« That look you give that guy » est parue sur le septième album du groupe californien Eels, « 12 songs of desire » , sorti en 2009.
C’est une chanson sur un sentiment dévorant (la jalousie ») , mais qui l’exprime d’une façon originale et, à mon avis, assez stimulante.
La jalousie est un sentiment qui a très mauvaise réputation, ce qui peut se comprendre: bien sûr, on ne peut pas prétendre posséder qui que ce soit, on ne peut pas être heureux si on n’est pas satisfait de ce que l’on a, etc.
Il n’empêche que comme toute émotion, la jalousie a un message a faire passer, qui peut être précieux si on sait l’entendre: ce dont on est jaloux, c’est ce dont on manque, ce que l’on crève d’avoir dans sa vie, ce sans quoi la vie a un goût amer (et plus la blessure est cruelle, plus cela signifie que le manque qu’elle signale est ancien et profond): être aimé, être apprécié, être reconnu, se sentir en paix et en sécurité, avoir une vie qui ait du sens… Derrière la jalousie, il y a toujours un besoin affectif frustré, et il y a toujours aussi une forme d’insécurité quant à la façon dont on va pouvoir satisfaire ce besoin affectif à l’avenir. Je ne connais aucun jaloux qui soit heureux et bien dans sa peau.
Si on prend tout cela au sérieux, la jalousie est une émotion fort utile. D’une certaine façon, elle est un panneau de signalisation qui nous dit que « Le bonheur, c’est par là » . S’y complaire, surtout pas. Mais lui laisser un peu de temps pour s’exprimer et nous dire ce qu’elle a à nous dire, pourquoi pas. À nous ensuite de faire le nécessaire pour trouver un moyen d’obtenir un peu plus de ce qui nous manque, que ce soit par des choix individuels ou collectifs. (il ne s’agit évidemment pas de renvoyer chacune et chacun à sa propre responsabilité, ce qui est l’un des graves travers du développement personnel).
Dans « That look you give that guy », Eels (ou plutôt son leader Mark Everett) exprime le sentiment perçant de jalousie que l’on peut percevoir lorsqu’on voit la personne que l’on aime heureuse avec quelqu’un d’autre.

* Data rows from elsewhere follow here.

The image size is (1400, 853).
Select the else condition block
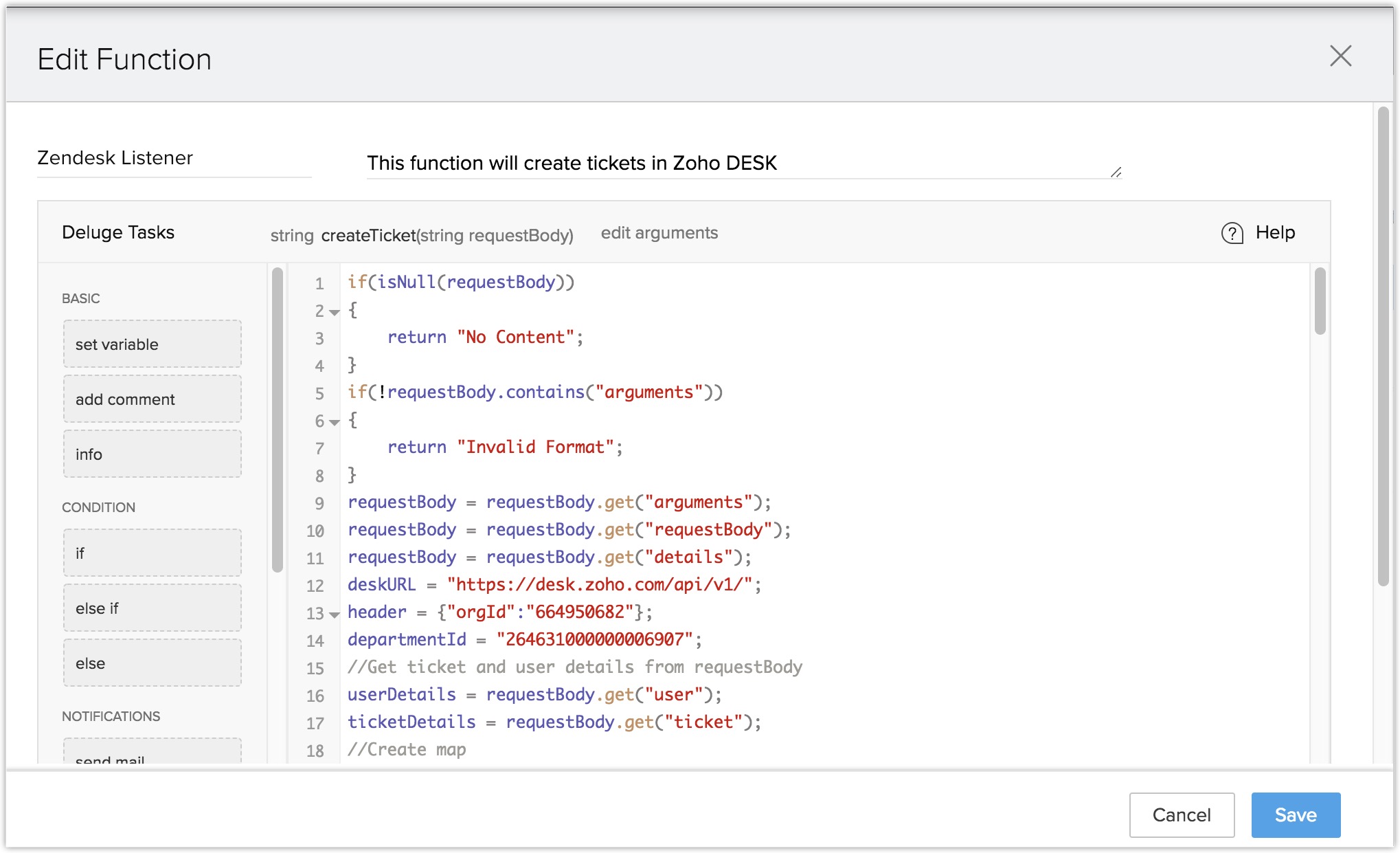tap(152, 663)
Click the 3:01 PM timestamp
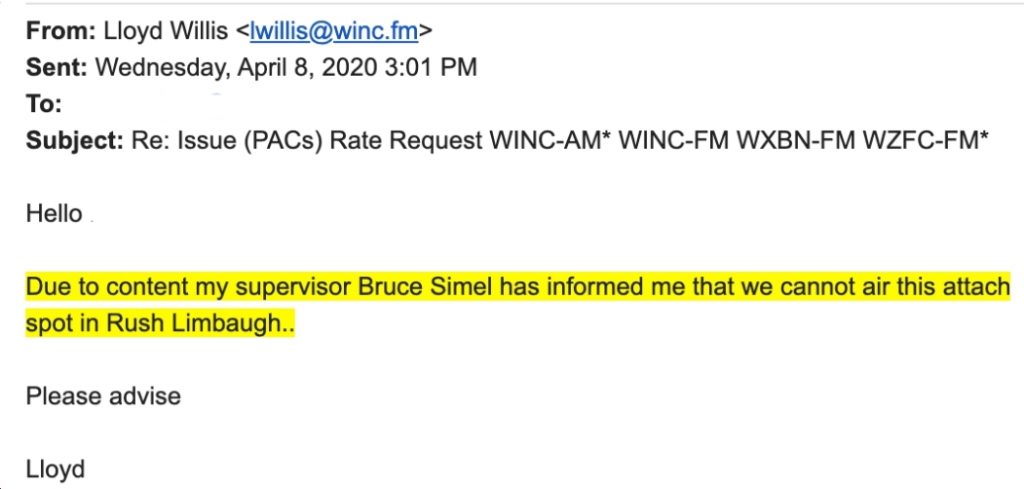 point(430,67)
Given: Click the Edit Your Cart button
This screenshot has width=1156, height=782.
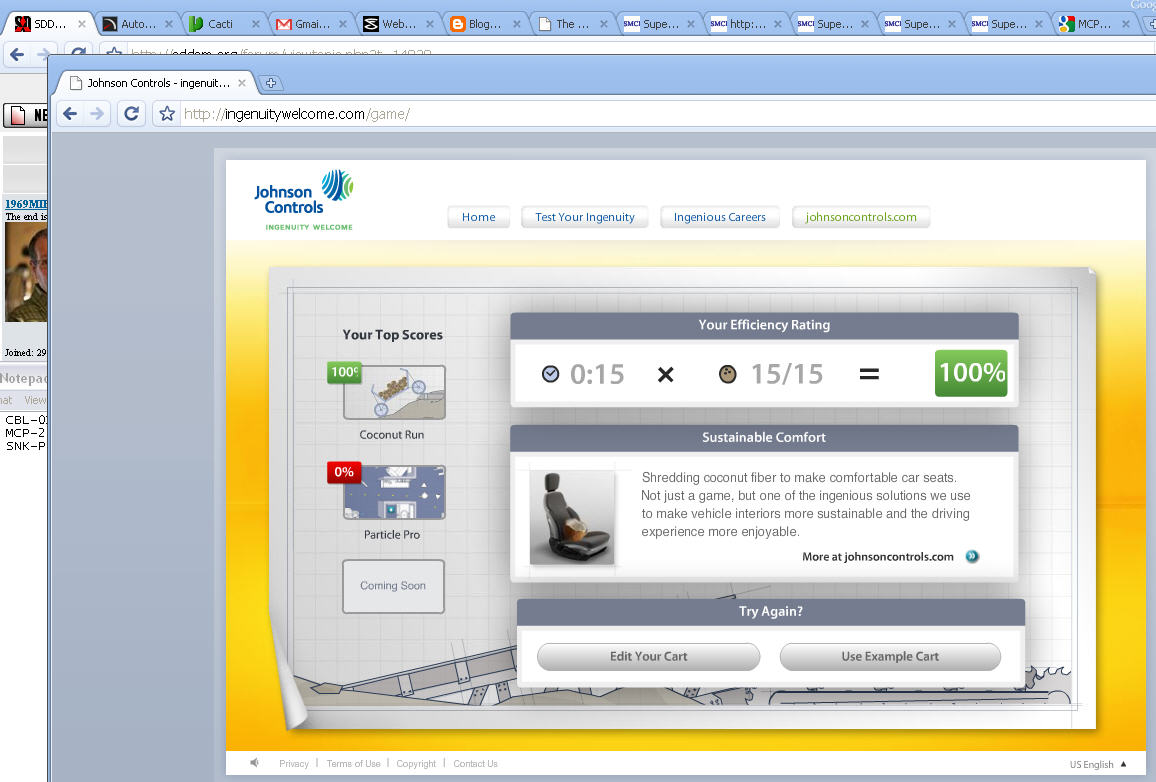Looking at the screenshot, I should pos(648,657).
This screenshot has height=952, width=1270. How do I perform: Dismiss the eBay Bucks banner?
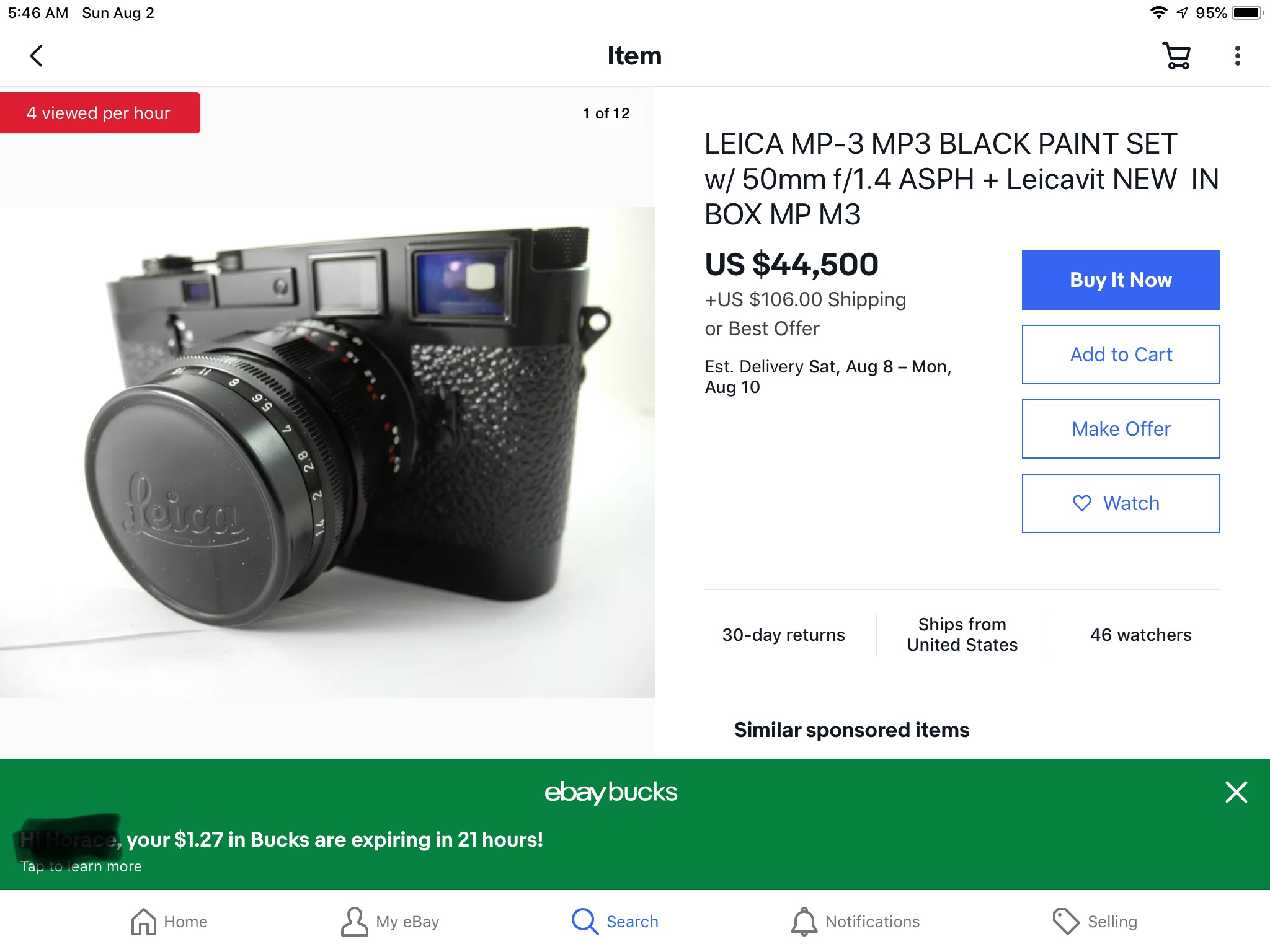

Simplement, là où la jalousie amoureuse est presque toujours une forme de possessivité qui cherche à maintenir sous cloche la personne que l’on aime, là où elle risque de tomber dans la violence, dans la volonté de nuire à ces autres qui nous font souffrir sur le plan affectif, dans cette chanson il n’y a rien de malveillant. Mark Everett ne dit pas « Si seulement c’est à moi que tu avais pu jeter ce regard enamouré » , mais « Si seulement je pouvais être ce garçon à qui tu as jeté ce regard » . C’est très différent.
Cette manière sincère, humble et mélancolique d’exprimer de la jalousie, et derrière elle la peine d’être négligé, le désir douloureusement frustré d’être regardé avec amour et désir, de compter pour l’autre, d’être distingué par l’autre, cela me touche beaucoup. Ces émotions me paraissent respectueuses à la fois de ses propres émotions (faire semblant de ne pas les éprouver, ce serait se trahir soi-même), et de la liberté de la personne que l’on aime. Quelle belle et romantique façon, en tous cas, de témoigner de l’amour qu’on lui porte.
« I never thought that I could be so bold,
to even say these thoughts aloud.
(…)
Well I go to sleep, and I dream all night,
of you knocking on my door. »
[La mélodie de « That look you give that guy » a été largement inspirée par une jolie chanson de Richard Cocciante, « Le coup de Soleil » . La chanteuse Angèle les a mélangées toutes les deux dans un medley plaisant. Il y a parfois des passerelles entre le rock indé et la variété, et c’est tant mieux.]